**Given text:**

-=-=-=-=-

[Dialogue] Find God in the ordinary
kroegerd@aol.com
kroegerd at aol.com
Wed Jul 13 16:20:46 EDT 2005
July 13, 2005
Phyllis' Garden ? Finding Meaning in the Ordinary
The threat of meaninglessness and the specter of eternal anonymity are two forces that, far more than most of us realize, drive human behavior. The vast majority of the world's population will live and die unnoticed outside their immediate families. In about three generations almost all of us will be forgotten. Consider, for example, the fact that each person has eight sets of great grandparents. Yet very few of us can remember a single thing about the lives of any of those 16 people? Is our fate to be any different? I doubt it. Most of us are quite ordinary, non-spectacular people. Yet society continues defiantly to set before us only heroic people to serve as our role models. Our response quite often is to be depressed since we know full well that few of us will be heroes. We human beings must learn to cope with our potential meaninglessness and to tolerate our relative insignificance. How can we make a difference in, or at least leave a mark, no matter how small, on our world? These are the deepest questions that we human beings ask. Recently, I met a woman named Phyllis Weller, who addressed these questions for me in a dramatic way. Let me tell you her story.
While walking through the English countryside last month, my wife and I came upon the village of Stoneleigh, near Coventry. It was mid-morning, the moment at which English life stops for morning coffee. We anticipated that such a treat would be available for us in this village for there is hardly a community in England that does not provide a coffee shop/tea room to meet this social need of its citizens. However, Stoneleigh was to prove the exception to this rule. It did not take much time to exhaust the boundaries of this village. A "T" at Stoneleigh's center offered exit from the village in exactly three directions. One did not travel far in any one of them before being back in the countryside.
Journeying into our final exit option, we spotted an elderly lady, bent over at the waist, digging in a small plot in front of her modest home. Approaching her, we asked if there were a coffee shop in the village. "Oh, no," she said, "we don't have anything like that in Stoneleigh but come in, I will make you a cup of coffee." We declined her gracious offer because it seemed like an imposition, but we stayed on the sidewalk and talked to her about her gardening. That is how we met Phyllis Weller, age 85. We discovered that her identity in the village was that she had developed what the people of the village now call, "Phyllis' Garden."

-=-=-=-=-

List every place name that appears in the text about Phyllis' Garden. The items below come from a separate source.

**Data lines:**
-=-=-=-=-

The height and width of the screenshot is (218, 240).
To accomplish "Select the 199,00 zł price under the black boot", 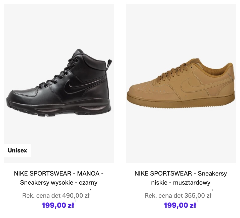I will pos(58,205).
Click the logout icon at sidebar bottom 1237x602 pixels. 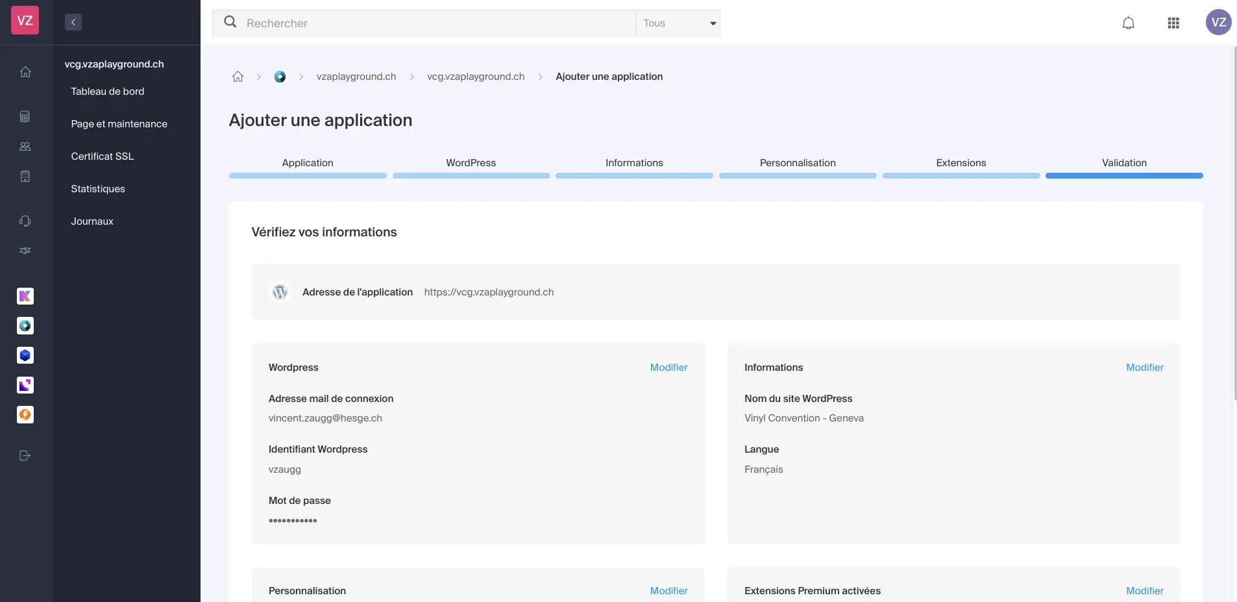(25, 455)
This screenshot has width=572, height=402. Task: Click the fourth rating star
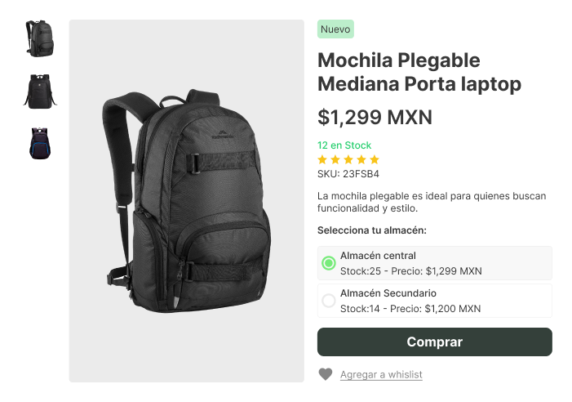[x=361, y=159]
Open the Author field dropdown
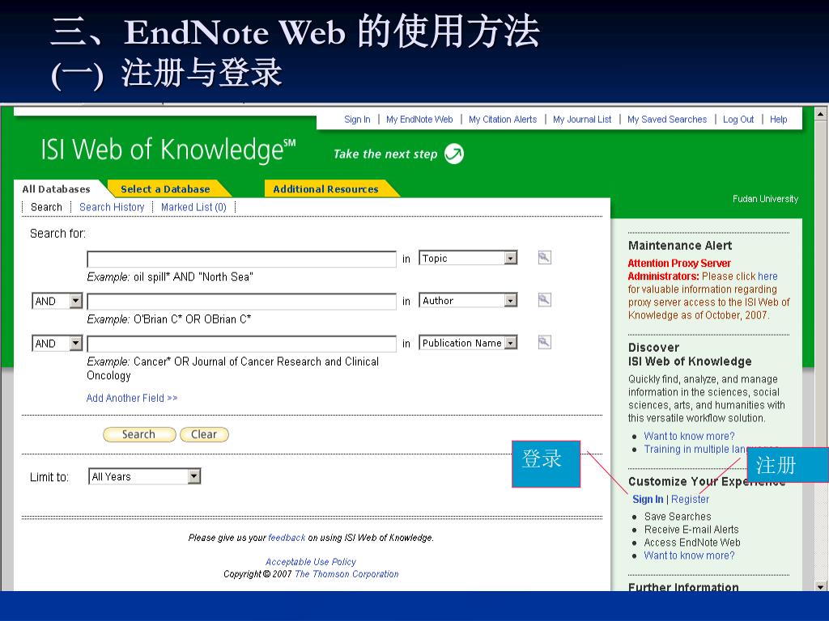Screen dimensions: 829x621 510,301
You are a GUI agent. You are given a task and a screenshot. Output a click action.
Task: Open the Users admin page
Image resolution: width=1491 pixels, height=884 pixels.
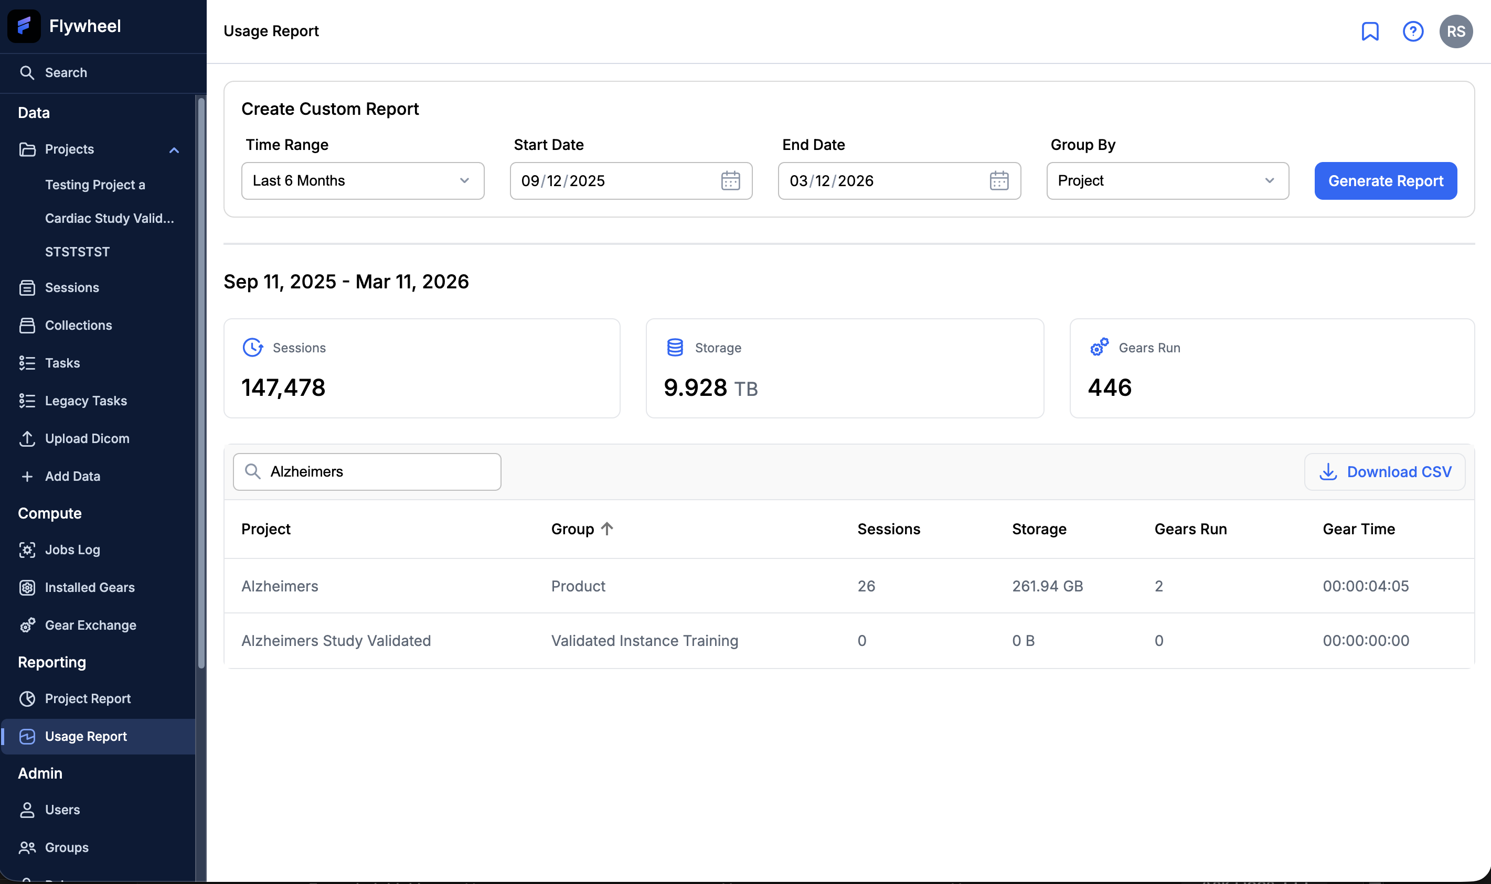[63, 810]
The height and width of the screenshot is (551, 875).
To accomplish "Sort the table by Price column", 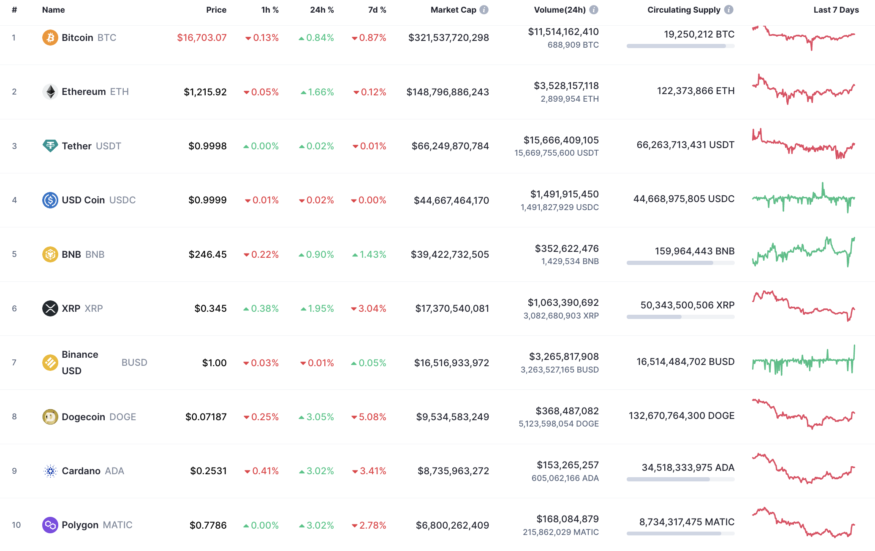I will coord(216,9).
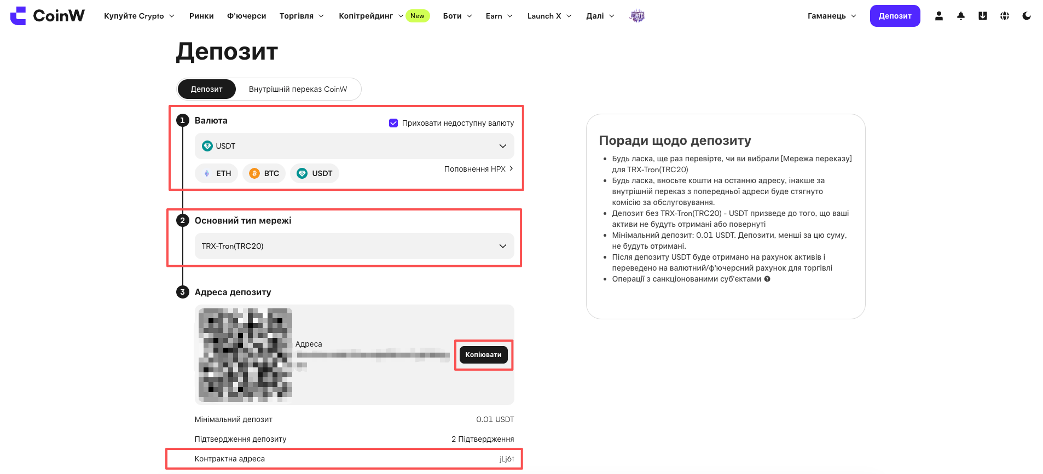This screenshot has height=474, width=1043.
Task: Toggle dark mode moon icon
Action: click(x=1027, y=16)
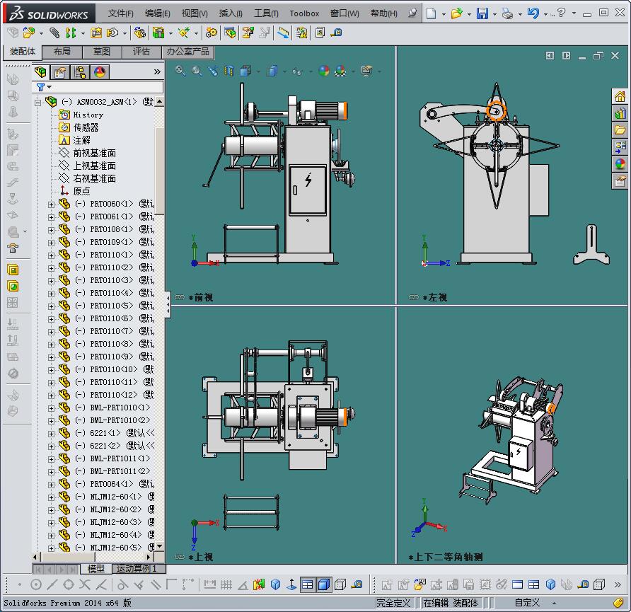Switch to the 草图 tab
The height and width of the screenshot is (612, 631).
pos(101,52)
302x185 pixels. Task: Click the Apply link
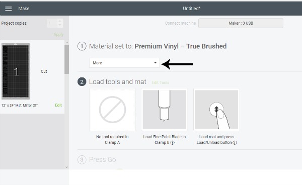click(x=58, y=35)
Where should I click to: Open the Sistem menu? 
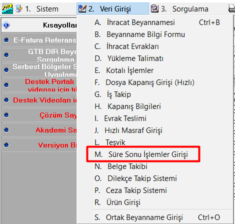(x=42, y=9)
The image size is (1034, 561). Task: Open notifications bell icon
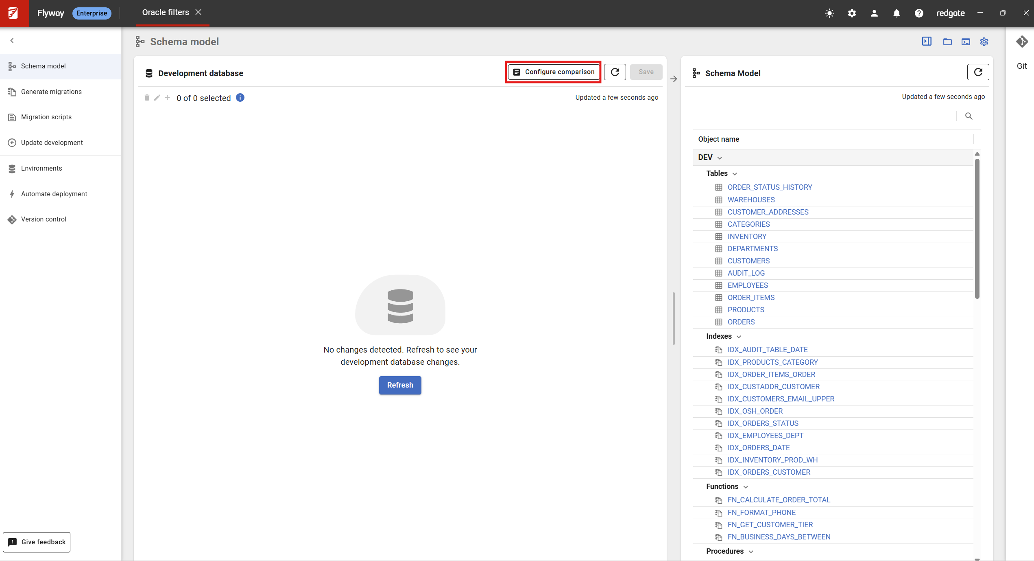click(x=897, y=13)
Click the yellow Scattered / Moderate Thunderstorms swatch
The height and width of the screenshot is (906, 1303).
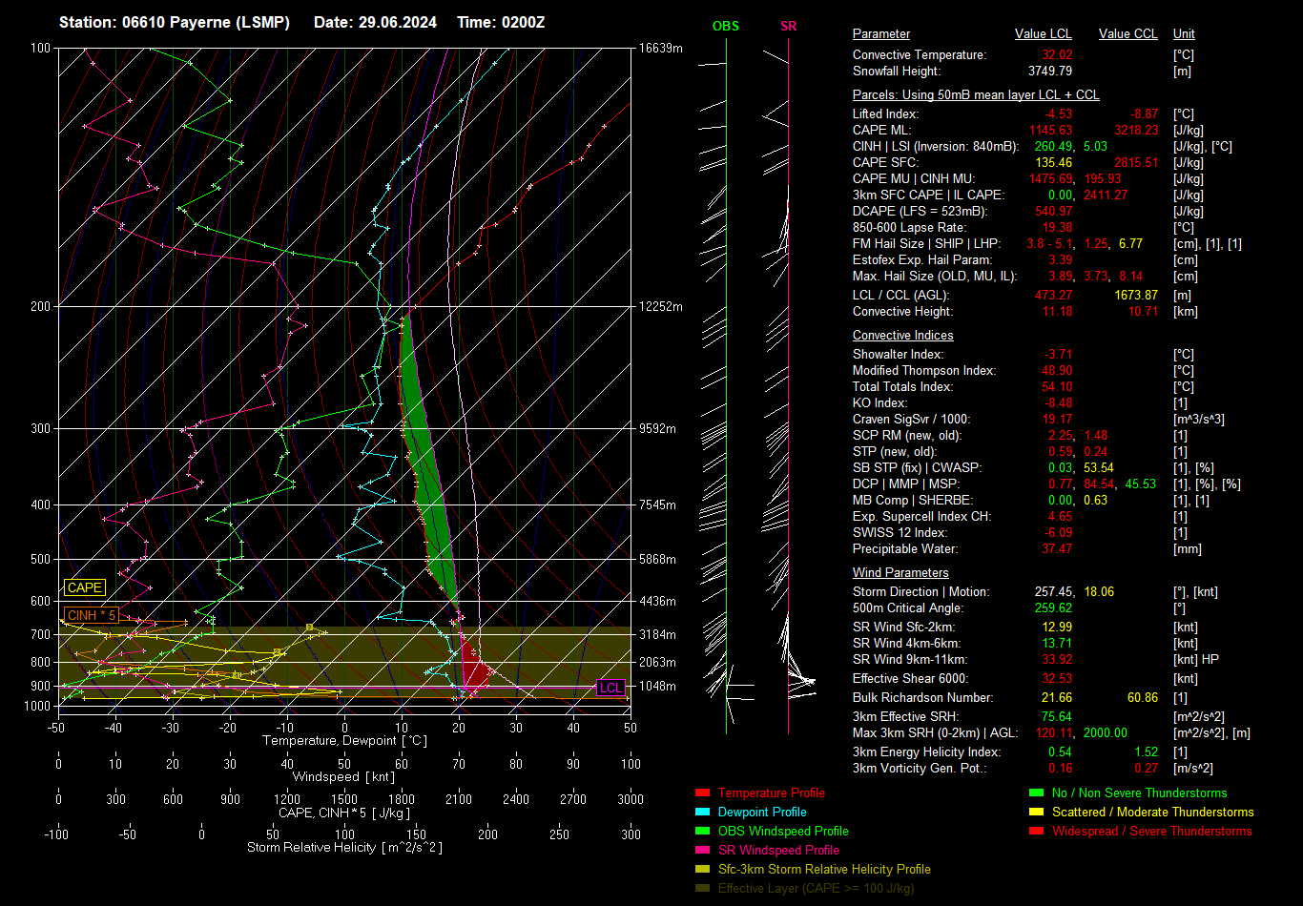point(1036,813)
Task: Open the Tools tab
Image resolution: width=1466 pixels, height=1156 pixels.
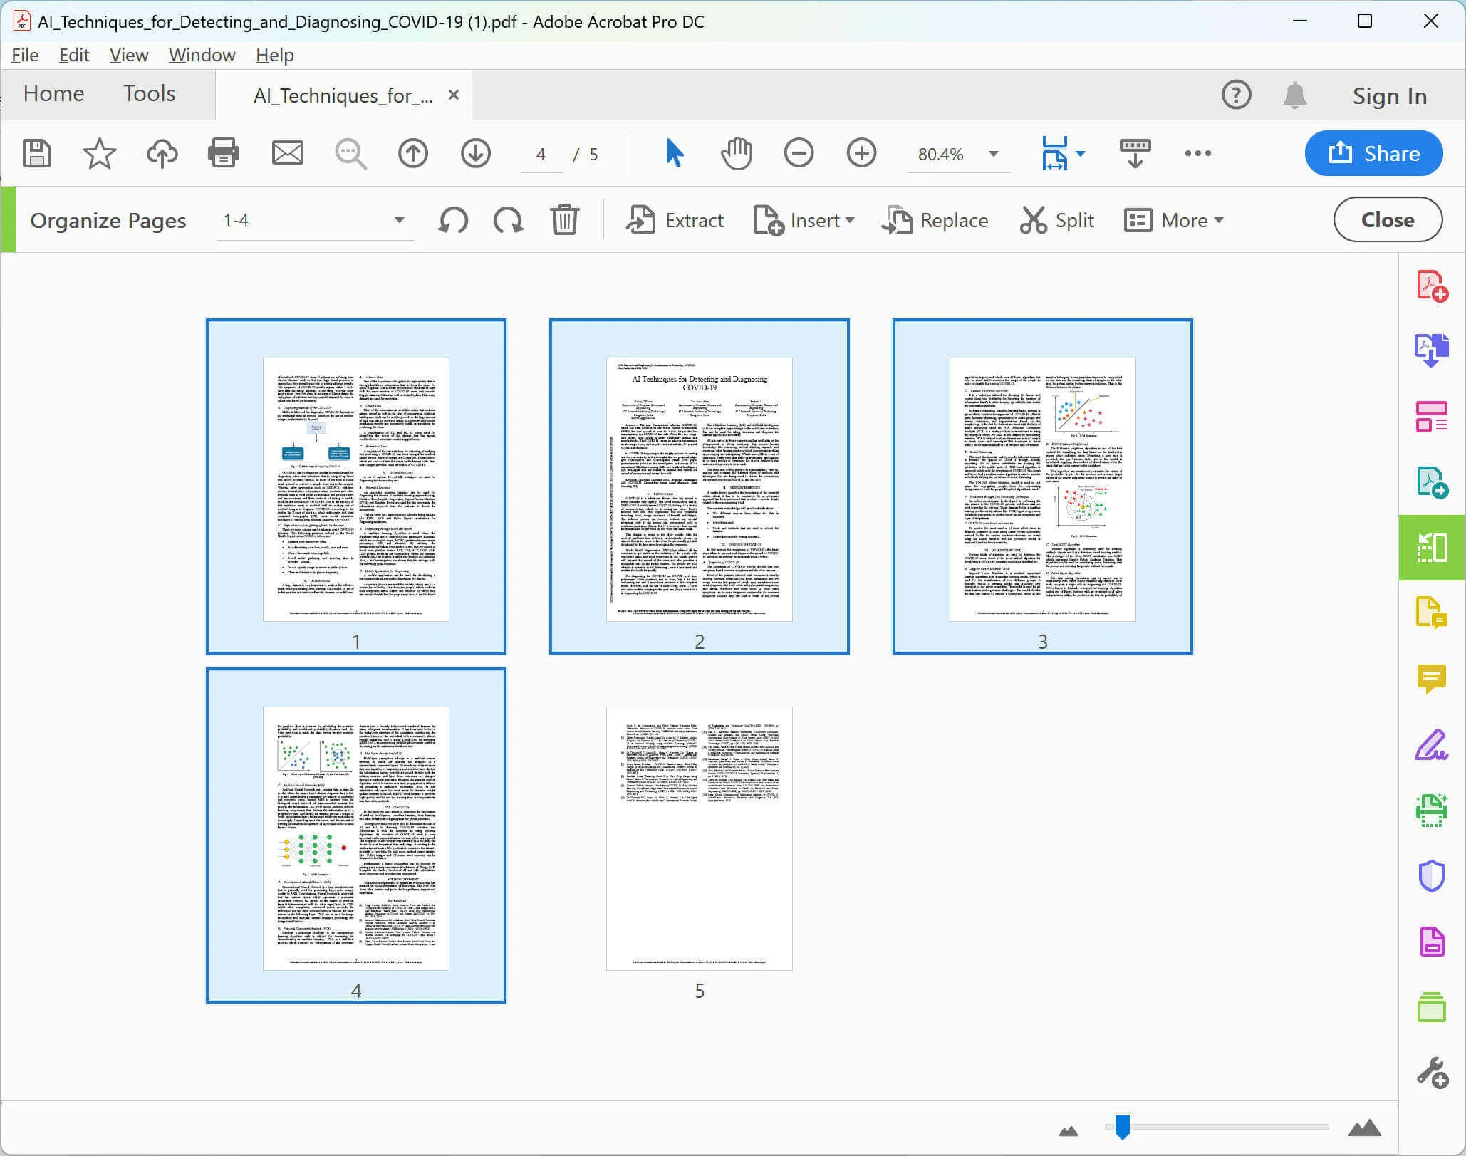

-=-=-=-=-

**Result of the task:** Stoneleigh, Coventry, England